'''

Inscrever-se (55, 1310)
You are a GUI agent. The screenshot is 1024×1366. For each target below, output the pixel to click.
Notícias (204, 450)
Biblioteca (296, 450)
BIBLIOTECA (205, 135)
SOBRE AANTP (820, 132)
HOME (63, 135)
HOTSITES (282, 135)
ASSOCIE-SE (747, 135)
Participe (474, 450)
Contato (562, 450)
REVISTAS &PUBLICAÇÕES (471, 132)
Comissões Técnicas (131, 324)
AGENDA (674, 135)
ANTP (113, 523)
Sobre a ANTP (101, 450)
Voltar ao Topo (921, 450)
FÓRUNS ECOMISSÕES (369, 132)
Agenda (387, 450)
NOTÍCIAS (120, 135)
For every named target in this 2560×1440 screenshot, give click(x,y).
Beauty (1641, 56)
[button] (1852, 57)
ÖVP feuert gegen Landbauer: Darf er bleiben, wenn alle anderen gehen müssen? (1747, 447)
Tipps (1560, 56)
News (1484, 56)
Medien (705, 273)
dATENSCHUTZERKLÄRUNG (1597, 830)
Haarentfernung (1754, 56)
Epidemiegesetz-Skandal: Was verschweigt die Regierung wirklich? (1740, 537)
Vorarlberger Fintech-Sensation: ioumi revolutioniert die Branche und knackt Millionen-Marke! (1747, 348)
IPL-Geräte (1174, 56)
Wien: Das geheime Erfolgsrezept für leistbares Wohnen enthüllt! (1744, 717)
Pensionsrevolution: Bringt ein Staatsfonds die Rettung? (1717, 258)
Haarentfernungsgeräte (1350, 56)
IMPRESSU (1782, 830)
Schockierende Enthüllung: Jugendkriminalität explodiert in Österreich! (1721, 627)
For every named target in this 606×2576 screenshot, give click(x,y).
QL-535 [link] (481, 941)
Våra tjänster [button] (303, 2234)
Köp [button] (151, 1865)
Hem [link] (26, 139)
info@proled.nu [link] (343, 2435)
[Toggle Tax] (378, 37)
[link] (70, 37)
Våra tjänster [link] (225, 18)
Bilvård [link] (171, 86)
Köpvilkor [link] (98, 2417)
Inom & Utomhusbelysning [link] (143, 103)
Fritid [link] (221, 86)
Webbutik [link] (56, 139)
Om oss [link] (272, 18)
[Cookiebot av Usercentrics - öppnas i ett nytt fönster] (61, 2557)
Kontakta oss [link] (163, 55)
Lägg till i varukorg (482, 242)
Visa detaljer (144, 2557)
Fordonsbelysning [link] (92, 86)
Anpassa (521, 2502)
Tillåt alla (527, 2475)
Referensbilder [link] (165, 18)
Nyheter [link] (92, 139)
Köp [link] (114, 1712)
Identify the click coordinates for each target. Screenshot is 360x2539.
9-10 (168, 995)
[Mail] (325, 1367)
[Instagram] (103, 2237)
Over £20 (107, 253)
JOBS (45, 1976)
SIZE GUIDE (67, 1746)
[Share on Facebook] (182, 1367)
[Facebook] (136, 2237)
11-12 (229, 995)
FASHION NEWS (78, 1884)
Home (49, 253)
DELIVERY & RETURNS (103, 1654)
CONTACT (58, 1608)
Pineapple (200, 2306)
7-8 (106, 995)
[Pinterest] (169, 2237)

'''

**WHAT YOU HAVE TO DO**
Look through the entries above and report each line where the string "named" occurs.

**PROBLEM SOLUTION**
For every named target in this 2560×1440 screenshot, give click(x,y).
For every named target in this 606×2576 screenshot, give click(x,y).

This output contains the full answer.